Nous sommes le 28 avril 2010, à 200km au nord de Londres, à Rochdale, dans un bastion électoral des travaillistes. Gordon Brown, qui a succédé à Tony Blair à Downing Street, se présente pour la première fois aux électeurs pour se voir confirmer le poste de Premier ministre. Les travaillistes sont au pouvoir depuis 1997 et les sondages donnent Brown gagnant malgré son manque de popularité. Au moment où il se dirige vers sa voiture, Brown rencontre Gillian Duffy, une électrice fidèle du Labour, une fonctionnaire municipale à la retraite. Le hasard fait qu’elle vient de faire ses courses et croise le Premier ministre en campagne: de façon inopinée Gordon Brown se voir soumis à un feu nourri de questions. Madame Duffy lui demande comment le gouvernement va s’y prendre pour résorber la dette publique; elle lui demande comment ses petits-enfants vont pouvoir faire des études correctes à l’université avec le déclin du nombre de bourses; elle lui demande comment il entend garantir le financement du NHS, le système national de santé. Pour finir, elle lui demande pourquoi il est interdit, dans le débat public, de parler d’immigration. « Tous ces Européens de l’Est qui viennent travailler ici, d’où viennent-ils? ». Gordon Brown sourit, dit quelques mots faussement empathiques sans répondre aux questions puis retourne à sa voiture. Il demande alors à l’un de ses conseillers ce qui a pris à l’équipe de le laisser filmer avec « cette femme ». Le conseiller, qui n’a pas entendu le dialogue, demande ce qu’a dit Madame Duffy: « Oh! J’ai eu droit à tout. Une vraie réac. Elle s’est présentée comme ayant toujours été travailliste. Il y a de quoi s’esclaffer ». Gordon Brown avait juste oublié qu’il portait toujours le micro cravate de Sky News, allumé....
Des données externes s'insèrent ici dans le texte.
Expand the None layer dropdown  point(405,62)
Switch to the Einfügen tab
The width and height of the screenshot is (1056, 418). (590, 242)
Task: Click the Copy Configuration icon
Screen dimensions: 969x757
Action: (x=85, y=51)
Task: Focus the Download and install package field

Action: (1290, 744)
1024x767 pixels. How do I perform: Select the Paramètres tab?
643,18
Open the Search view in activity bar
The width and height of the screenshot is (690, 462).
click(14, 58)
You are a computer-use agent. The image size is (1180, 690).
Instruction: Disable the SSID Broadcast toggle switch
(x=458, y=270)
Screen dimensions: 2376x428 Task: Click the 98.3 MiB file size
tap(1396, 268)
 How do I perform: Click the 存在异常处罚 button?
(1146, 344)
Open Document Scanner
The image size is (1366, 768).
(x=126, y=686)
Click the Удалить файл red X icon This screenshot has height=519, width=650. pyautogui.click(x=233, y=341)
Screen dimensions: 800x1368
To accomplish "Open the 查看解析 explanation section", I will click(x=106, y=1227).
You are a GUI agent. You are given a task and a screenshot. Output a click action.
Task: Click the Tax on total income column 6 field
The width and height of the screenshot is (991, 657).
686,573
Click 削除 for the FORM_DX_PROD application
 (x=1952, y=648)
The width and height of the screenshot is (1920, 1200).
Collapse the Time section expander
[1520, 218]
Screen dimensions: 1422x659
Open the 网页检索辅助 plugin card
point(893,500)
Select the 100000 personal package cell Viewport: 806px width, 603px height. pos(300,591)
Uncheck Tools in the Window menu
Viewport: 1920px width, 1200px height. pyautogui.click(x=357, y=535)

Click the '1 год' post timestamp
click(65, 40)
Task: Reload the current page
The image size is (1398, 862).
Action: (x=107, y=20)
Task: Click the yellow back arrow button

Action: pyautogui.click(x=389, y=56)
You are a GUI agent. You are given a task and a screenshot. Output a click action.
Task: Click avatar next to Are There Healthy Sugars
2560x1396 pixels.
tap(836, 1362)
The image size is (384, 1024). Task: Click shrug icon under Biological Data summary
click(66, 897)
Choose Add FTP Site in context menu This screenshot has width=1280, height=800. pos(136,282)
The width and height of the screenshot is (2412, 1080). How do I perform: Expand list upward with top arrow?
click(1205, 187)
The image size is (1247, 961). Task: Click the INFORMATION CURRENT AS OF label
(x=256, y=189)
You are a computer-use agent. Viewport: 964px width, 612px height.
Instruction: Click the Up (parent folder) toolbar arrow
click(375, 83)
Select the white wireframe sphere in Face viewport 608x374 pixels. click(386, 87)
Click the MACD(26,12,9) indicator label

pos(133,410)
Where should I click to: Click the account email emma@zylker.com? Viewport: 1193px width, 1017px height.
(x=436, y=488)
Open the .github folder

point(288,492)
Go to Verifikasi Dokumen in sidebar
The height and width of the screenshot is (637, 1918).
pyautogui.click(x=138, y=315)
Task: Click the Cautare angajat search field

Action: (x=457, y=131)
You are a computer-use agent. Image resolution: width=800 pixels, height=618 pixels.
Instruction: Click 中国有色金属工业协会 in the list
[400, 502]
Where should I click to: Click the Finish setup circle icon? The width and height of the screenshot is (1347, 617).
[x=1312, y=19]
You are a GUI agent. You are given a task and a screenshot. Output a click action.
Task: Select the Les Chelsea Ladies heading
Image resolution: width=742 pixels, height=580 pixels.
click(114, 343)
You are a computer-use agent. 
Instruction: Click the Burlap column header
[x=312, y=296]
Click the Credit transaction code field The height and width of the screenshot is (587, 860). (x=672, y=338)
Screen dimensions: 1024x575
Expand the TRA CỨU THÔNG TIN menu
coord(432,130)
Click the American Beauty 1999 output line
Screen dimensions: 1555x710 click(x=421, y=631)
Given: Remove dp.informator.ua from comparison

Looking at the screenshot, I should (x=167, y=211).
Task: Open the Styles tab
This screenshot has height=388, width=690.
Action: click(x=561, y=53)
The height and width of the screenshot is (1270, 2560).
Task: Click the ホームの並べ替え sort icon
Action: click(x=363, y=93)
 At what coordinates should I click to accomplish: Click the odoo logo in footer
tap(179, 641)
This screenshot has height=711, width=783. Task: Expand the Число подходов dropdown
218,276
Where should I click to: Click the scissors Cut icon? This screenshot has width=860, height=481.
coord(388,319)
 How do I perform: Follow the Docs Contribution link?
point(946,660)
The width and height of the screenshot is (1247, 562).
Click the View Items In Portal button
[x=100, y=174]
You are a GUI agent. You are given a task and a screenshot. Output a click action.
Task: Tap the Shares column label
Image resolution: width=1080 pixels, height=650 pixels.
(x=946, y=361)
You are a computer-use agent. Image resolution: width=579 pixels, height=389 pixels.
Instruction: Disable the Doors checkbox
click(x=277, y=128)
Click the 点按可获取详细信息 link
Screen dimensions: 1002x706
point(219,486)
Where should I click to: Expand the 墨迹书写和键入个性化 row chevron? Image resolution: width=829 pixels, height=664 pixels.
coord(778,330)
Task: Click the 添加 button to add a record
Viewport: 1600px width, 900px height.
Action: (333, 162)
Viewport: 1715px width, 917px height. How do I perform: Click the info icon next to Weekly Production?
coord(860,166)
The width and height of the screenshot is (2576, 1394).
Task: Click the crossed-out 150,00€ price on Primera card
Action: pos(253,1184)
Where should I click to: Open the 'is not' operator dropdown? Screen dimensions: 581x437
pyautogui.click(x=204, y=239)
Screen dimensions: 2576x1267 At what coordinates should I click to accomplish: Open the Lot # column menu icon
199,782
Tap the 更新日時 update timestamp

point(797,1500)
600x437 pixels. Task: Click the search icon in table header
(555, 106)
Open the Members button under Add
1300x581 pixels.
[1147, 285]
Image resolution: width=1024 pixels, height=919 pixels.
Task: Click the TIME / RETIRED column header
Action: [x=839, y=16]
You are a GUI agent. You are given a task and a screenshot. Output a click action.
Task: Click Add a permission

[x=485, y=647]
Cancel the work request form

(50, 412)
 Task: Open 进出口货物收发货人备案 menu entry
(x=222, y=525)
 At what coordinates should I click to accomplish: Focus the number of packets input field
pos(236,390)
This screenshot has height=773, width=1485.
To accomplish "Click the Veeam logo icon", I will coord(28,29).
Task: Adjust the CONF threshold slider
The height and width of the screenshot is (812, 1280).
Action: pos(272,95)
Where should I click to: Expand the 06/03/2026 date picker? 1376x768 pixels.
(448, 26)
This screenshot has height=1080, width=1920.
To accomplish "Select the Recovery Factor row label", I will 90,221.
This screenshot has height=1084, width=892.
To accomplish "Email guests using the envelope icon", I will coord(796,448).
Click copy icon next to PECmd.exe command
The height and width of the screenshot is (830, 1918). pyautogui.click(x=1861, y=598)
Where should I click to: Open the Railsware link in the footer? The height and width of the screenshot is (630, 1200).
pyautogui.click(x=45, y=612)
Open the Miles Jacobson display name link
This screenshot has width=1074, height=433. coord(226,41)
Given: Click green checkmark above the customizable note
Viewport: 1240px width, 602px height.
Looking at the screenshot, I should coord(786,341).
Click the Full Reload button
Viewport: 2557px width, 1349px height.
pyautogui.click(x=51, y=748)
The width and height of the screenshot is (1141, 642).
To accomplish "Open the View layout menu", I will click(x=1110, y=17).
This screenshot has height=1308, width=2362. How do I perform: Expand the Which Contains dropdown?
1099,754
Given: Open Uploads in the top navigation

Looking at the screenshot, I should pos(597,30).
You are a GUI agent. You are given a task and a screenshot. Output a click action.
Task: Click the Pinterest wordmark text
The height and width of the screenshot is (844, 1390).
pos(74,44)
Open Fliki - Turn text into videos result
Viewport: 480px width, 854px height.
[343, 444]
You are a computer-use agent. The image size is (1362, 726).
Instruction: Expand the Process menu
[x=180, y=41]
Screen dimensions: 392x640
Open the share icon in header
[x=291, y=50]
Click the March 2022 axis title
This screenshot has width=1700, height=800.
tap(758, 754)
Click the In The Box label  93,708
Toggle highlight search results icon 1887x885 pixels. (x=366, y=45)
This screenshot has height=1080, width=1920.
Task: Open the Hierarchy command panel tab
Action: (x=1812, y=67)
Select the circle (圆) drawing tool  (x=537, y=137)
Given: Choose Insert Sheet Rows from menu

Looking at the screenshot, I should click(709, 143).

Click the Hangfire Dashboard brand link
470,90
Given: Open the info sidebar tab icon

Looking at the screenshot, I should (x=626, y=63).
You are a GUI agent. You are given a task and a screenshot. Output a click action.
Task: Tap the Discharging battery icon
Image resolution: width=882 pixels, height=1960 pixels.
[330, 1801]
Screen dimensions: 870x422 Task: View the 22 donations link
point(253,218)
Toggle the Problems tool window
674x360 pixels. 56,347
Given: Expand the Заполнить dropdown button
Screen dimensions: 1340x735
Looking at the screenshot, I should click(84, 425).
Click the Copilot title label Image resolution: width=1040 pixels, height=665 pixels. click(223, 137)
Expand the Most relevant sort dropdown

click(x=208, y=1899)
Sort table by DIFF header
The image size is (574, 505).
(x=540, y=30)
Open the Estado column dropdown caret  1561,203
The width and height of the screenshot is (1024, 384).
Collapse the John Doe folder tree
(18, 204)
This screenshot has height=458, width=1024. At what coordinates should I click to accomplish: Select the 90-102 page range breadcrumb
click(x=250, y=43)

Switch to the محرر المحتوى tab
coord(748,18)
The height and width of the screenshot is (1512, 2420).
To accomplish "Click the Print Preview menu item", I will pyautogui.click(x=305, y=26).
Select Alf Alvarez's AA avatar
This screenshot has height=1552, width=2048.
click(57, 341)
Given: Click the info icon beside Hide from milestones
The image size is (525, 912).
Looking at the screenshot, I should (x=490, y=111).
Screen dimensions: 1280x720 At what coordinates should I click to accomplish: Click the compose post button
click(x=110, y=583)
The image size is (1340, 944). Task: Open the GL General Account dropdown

Le Brexit n’est qu’un révélateur de la coupure entre les peuples et leurs élites

Les élections de 2010 sont passées dans l’histoire comme les « élections de Gilian Duffy ». Deux semaines plus tard, les travaillistes perdaient la majorité absolue. Les conservateurs et les libéraux-démocrates constituaient une coalition pour gouverner. Il fallait se remémorer cette histoire pour comprendre la déroute du parti travailliste aux élections de décembre 2019. Le Labour n’a jamais tiré les leçons du désastre du 28 avril 2010. Le Brexit ne doit pas être considéré seulement pour lui-même mais comme un révélateur d’une crise bien plus profonde. Il y avait à Rochdale, des centaines, des milliers d’électeurs travaillistes à penser comme Gillian Duffy. Ils ont voté pour la sortie de l’Union Européenne. En 2017, ils ont pu voter Jeremy Corbyn, en lui faisant confiance sur le fait qu’il appuierait les votes permettant la mise en oeuvre du Brexit. Corbyn n’a pas tenu parole et il a essuyé, en 2019, la plus grosse défaite jamais vécue par les travaillistes depuis la Seconde Guerre mondiale. Au contraire des travaillistes, les conservateurs ont compris qu’il se passait quelque chose de profond dans l’opinion publique britannique: selon un récurrent paradoxe britannique, ce sont deux anciens d’Eton, l’école privée des élites, qui auront organisé le Brexit: David Cameron, en tirant les leçons de la percée de Nigel Farage aux élections européennes de 2014 et en organisant le référendum de juin 2016; Boris Johnson en conquérant la majorité qui permettra, en 2020, de réaliser le Brexit. Au passage, le parti conservateur a vu se rallier à lui les électeurs de Rochdale et de toutes les terres travaillistes situées plus au nord, le fameux « mur de briques ».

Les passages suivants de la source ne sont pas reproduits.